Segment Open

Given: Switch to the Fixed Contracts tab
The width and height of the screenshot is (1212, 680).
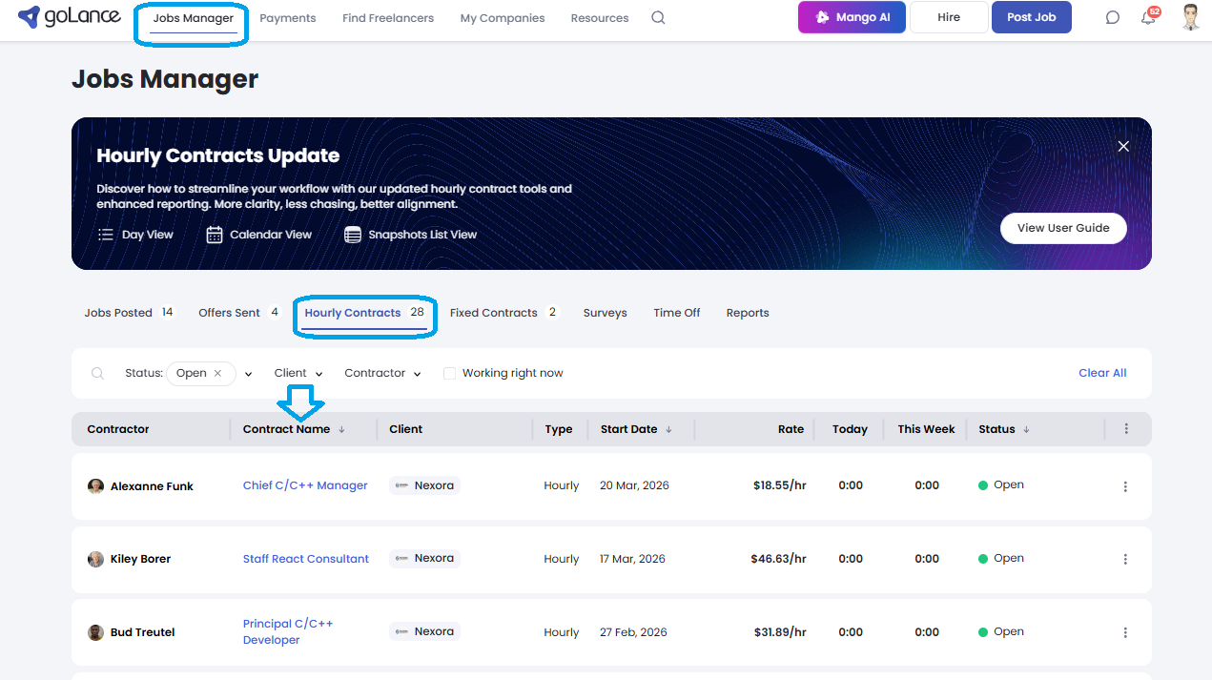Looking at the screenshot, I should tap(493, 313).
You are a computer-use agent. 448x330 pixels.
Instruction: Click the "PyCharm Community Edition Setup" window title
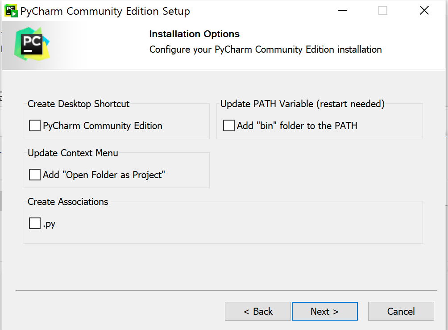click(105, 11)
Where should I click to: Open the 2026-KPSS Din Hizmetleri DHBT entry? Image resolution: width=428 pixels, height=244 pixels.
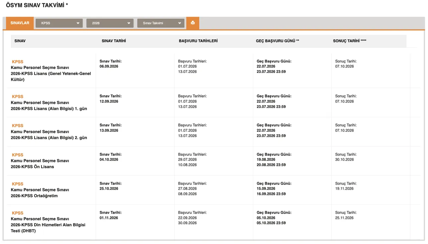click(x=48, y=225)
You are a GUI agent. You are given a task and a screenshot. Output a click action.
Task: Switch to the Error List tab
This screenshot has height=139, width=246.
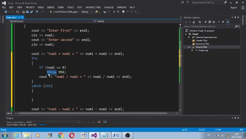(32, 125)

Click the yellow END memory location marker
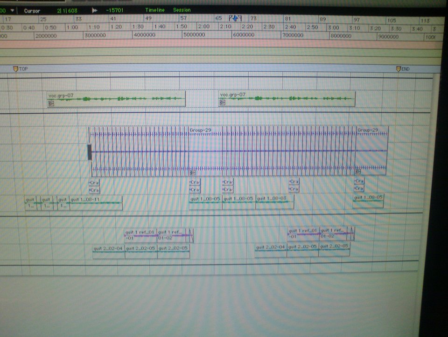[399, 69]
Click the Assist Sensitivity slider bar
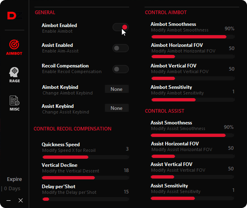Screen dimensions: 247x208 click(192, 198)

Segment Closed

[GOAL OF THE EXERCISE] Every line holding the word "agent" should be copied out of the material.

[SOLUTION FOR THIS TASK]
You are a computer-use agent. 448x330 pixels.
You are a GUI agent. You are given a task and a screenshot. Output a click action.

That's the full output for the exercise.